One of the striking things about the extracts of David Cameron’s speech that have been briefed so far is that the Conservative Prime Minister is having to respond to a number of key themes of Ed Miliband’s conference last week. Labour should be pleased that it has set the agenda for this conference season, not just spooking ministers on the cost of living, but also forcing a defence of business and profit from the Prime Minister. Ed Miliband’s row with the Mail has also overshadowed the conference.

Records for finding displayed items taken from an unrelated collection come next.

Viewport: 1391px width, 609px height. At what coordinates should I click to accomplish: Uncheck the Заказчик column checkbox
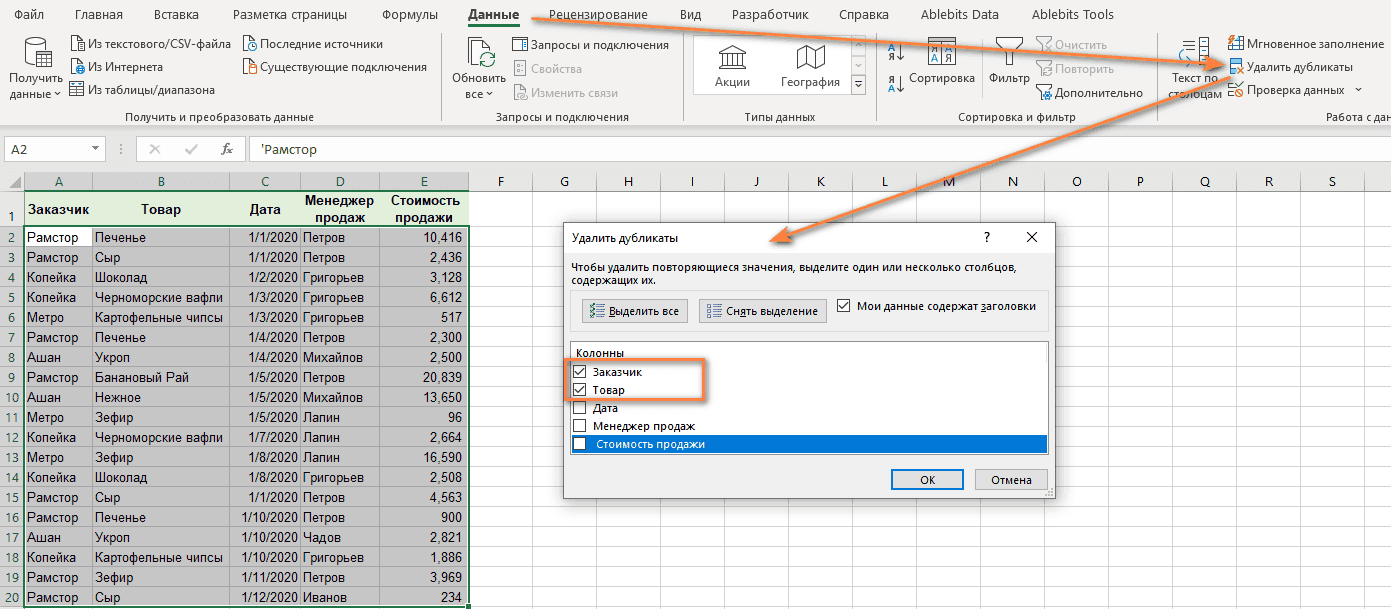(579, 372)
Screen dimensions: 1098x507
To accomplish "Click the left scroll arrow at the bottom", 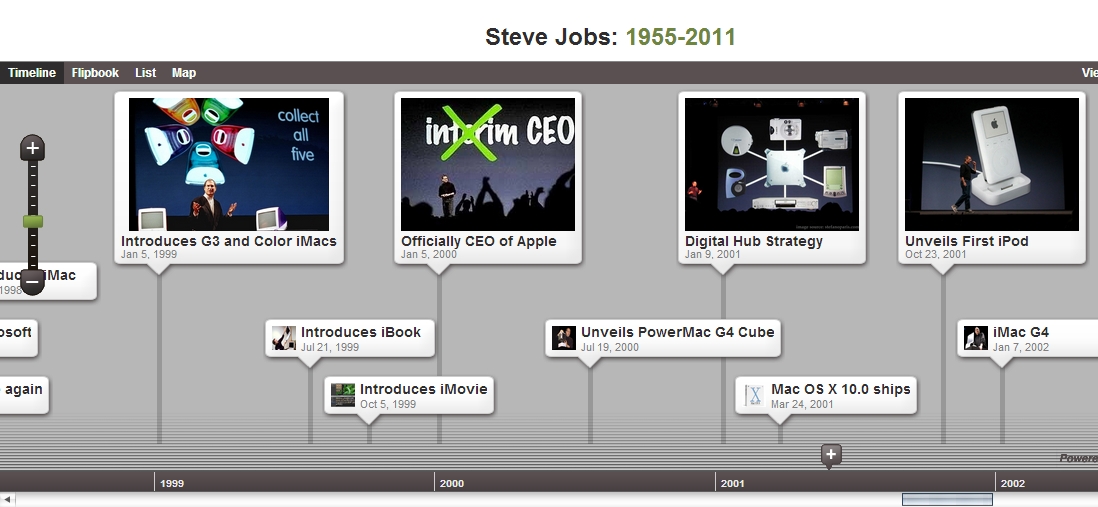I will pyautogui.click(x=7, y=499).
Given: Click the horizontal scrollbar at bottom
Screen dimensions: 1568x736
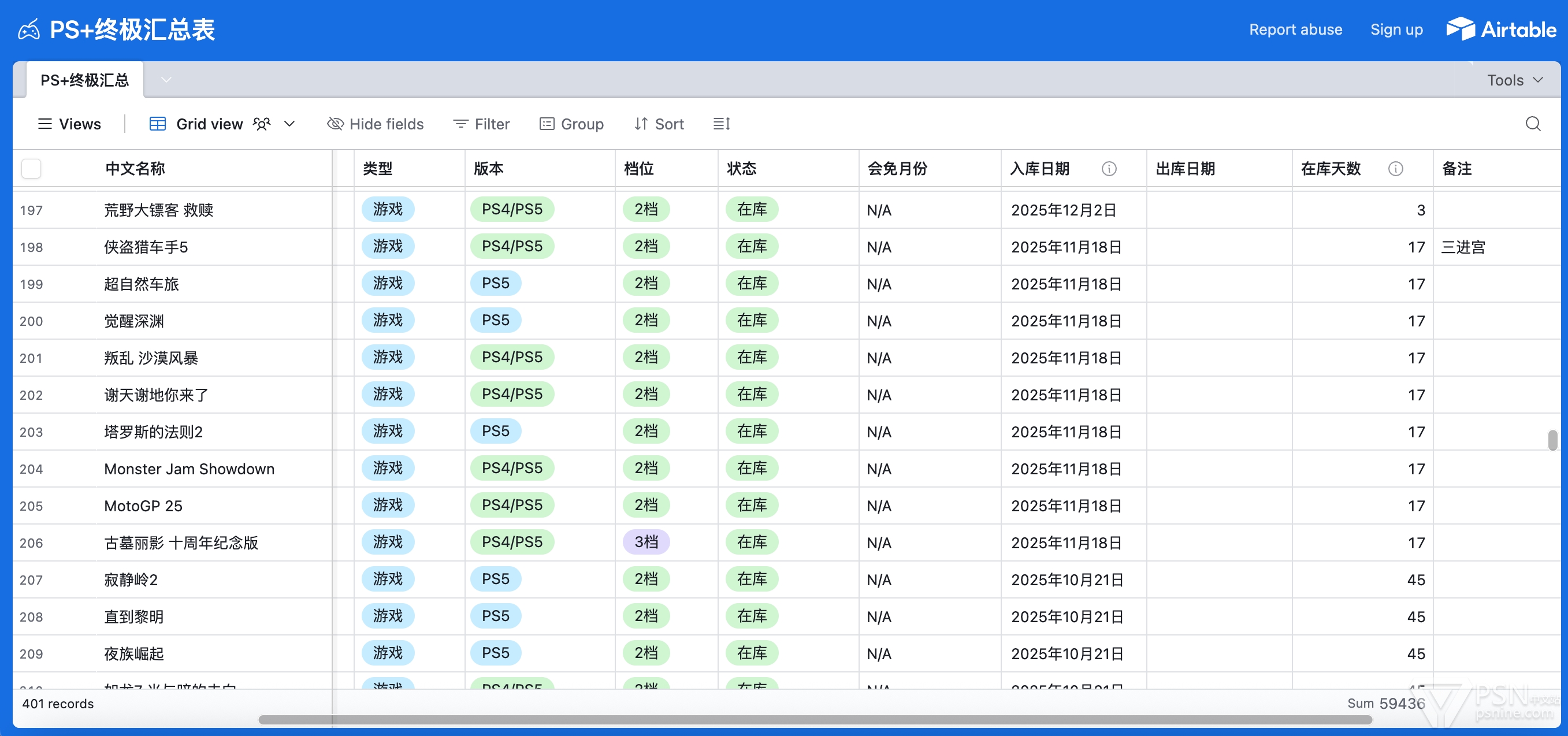Looking at the screenshot, I should tap(815, 720).
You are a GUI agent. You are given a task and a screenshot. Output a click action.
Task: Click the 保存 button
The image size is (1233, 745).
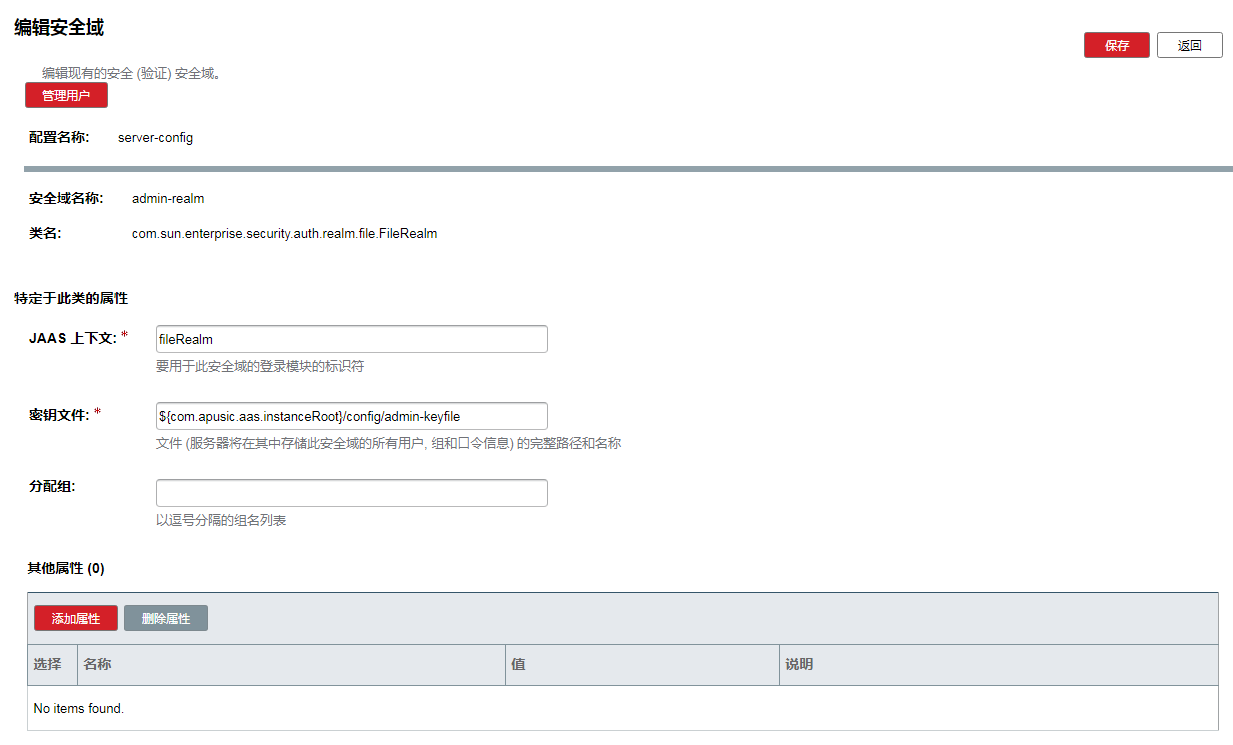(1116, 46)
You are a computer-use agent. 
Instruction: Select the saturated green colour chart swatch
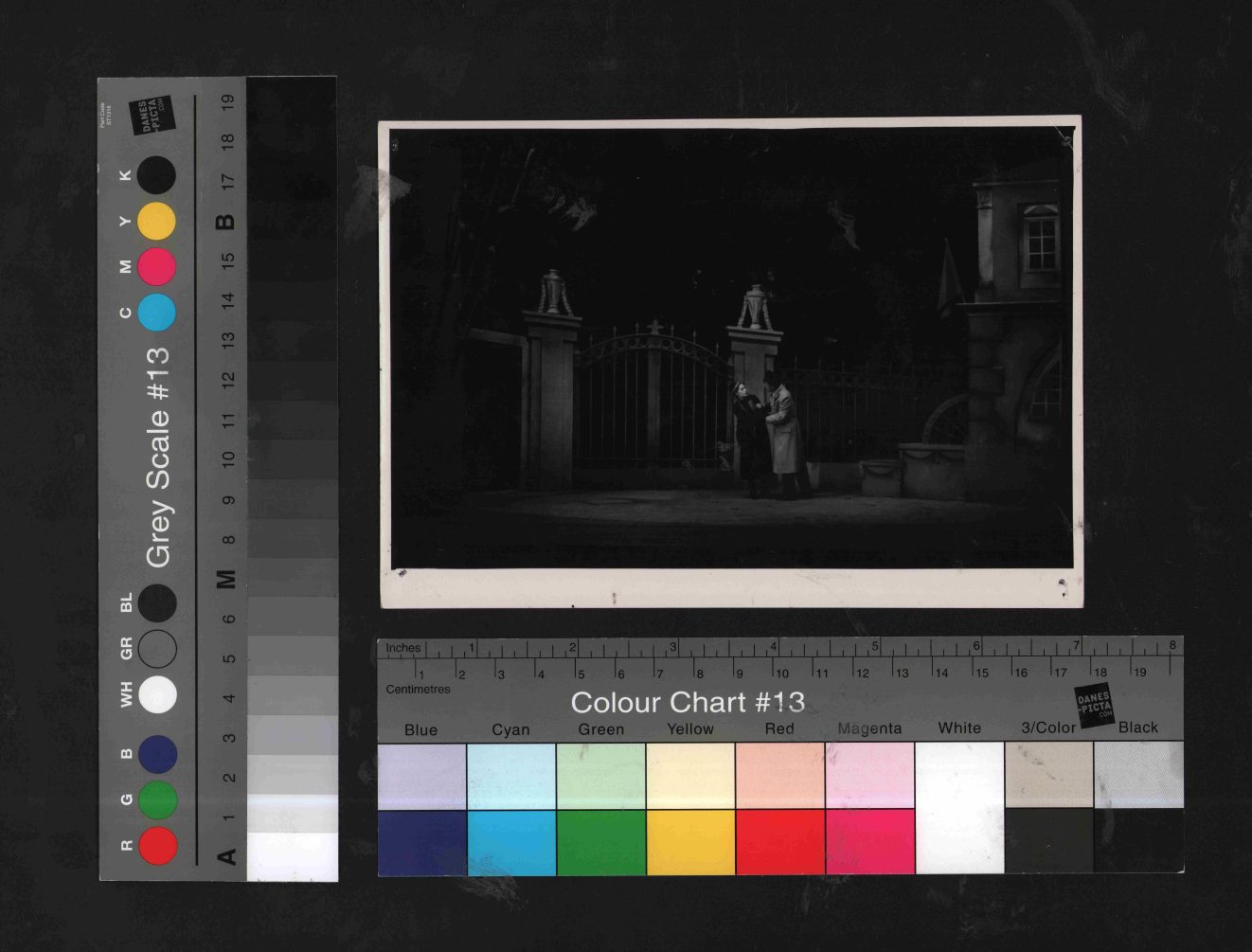point(600,842)
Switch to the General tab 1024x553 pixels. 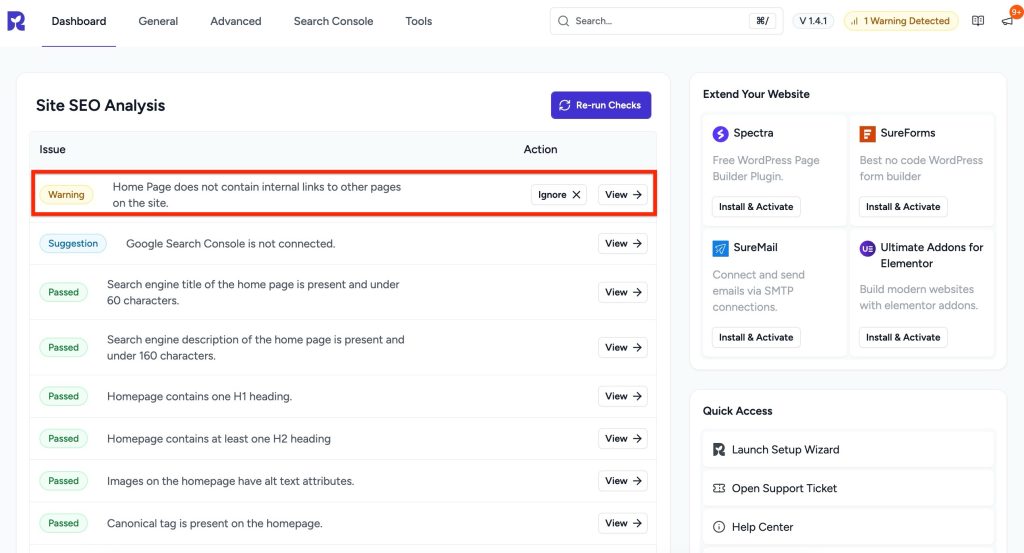[158, 21]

The Prime Minister will say:
‘We know that profit, wealth creation, tax cuts, enterprise… these are not dirty, elitist words – they’re not the problem. They really are the solution because it’s not government that creates jobs, it’s businesses. It’s businesses that gets wages in people’s pockets, food on their tables, hope for their families and success for our country. There is no shortcut to a land of opportunity. No quick fix. No easy way to do it. You build it business by business, school by school, person by person, patiently, practically, painstakingly.’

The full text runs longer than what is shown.